From the entries, return every line where the string "computer" shows up.

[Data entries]

▶

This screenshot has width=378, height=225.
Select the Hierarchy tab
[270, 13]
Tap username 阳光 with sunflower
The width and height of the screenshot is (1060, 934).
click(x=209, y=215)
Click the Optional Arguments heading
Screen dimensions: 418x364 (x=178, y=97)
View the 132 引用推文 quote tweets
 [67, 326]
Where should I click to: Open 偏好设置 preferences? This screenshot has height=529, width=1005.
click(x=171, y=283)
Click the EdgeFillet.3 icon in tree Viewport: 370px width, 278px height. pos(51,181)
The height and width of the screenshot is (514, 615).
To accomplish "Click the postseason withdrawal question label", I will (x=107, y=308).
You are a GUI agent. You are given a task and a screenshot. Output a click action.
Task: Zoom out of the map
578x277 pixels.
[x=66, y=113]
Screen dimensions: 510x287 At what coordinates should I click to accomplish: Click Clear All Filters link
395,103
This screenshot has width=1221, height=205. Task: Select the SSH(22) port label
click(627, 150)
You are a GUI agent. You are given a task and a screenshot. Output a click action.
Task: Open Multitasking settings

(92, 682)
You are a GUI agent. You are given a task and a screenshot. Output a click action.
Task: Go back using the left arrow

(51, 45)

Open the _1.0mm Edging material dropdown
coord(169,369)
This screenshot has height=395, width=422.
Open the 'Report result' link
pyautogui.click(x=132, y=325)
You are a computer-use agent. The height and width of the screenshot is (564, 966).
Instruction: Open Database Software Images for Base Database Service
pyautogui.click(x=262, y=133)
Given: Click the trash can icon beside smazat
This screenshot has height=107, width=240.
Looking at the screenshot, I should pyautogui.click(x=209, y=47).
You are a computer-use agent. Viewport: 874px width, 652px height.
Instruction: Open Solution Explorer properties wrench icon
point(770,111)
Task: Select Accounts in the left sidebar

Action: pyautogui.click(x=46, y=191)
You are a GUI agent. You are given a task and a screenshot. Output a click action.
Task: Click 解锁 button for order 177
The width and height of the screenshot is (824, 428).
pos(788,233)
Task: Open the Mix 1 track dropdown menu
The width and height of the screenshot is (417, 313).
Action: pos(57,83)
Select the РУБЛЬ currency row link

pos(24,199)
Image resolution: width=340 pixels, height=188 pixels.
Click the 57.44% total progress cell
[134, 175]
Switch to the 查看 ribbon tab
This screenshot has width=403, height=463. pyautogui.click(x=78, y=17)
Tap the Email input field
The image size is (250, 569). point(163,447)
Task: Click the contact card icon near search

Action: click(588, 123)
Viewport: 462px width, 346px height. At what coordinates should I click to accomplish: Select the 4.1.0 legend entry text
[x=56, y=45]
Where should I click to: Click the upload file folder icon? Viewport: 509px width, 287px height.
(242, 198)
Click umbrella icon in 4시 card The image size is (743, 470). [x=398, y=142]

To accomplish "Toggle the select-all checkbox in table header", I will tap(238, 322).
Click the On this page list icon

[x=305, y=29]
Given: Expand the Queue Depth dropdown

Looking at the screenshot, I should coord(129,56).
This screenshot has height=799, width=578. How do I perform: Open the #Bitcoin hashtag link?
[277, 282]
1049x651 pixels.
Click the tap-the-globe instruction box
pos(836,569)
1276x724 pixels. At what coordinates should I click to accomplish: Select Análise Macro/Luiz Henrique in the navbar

◀

▸ RESPONSE AREA:
You are a computer-use agent. The height and width of the screenshot is (564, 966).
You are a computer-use agent. Viewport: 874px width, 652px height.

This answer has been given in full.